Extracted data entries
----------
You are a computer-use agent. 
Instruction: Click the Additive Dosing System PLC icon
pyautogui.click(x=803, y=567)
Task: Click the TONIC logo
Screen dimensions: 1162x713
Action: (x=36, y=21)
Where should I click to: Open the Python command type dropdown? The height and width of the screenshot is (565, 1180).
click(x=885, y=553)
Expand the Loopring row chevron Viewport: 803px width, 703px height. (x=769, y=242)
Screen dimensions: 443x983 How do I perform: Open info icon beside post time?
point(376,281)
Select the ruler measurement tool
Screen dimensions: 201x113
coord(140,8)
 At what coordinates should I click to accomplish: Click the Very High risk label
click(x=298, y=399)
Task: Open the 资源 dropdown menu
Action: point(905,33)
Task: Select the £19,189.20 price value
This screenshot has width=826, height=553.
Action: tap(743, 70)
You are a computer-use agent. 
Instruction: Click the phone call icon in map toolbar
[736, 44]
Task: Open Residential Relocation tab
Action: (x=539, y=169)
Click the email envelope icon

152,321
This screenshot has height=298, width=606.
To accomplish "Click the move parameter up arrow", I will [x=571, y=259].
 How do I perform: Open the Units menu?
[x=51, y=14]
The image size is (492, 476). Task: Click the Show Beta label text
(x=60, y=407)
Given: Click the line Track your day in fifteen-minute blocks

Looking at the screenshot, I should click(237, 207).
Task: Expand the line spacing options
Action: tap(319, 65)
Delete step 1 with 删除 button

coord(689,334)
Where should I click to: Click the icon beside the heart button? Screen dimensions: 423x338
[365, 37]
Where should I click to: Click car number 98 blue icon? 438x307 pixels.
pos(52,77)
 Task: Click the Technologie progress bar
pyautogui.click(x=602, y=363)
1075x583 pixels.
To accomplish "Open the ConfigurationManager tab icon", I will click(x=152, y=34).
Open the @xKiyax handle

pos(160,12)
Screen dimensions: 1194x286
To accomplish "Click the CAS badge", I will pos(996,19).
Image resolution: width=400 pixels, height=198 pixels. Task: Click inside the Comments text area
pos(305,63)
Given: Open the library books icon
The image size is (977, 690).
----------
Exercise description: Output exactly the lines from the one containing "Where should I click to: Click car" through the last line of the entries, both ends included.

Your solution:
Where should I click to: Click car number 98 blue icon? 438x307 pixels.
pos(52,77)
 Task: Click the Technologie progress bar
pyautogui.click(x=602, y=363)
1075x583 pixels.
To accomplish "Open the ConfigurationManager tab icon", I will click(x=152, y=34).
Open the @xKiyax handle

pos(160,12)
Screen dimensions: 1194x286
To accomplish "Click the CAS badge", I will pos(996,19).
Image resolution: width=400 pixels, height=198 pixels. Task: Click inside the Comments text area
pos(305,63)
Given: Open the library books icon
The image size is (977, 690).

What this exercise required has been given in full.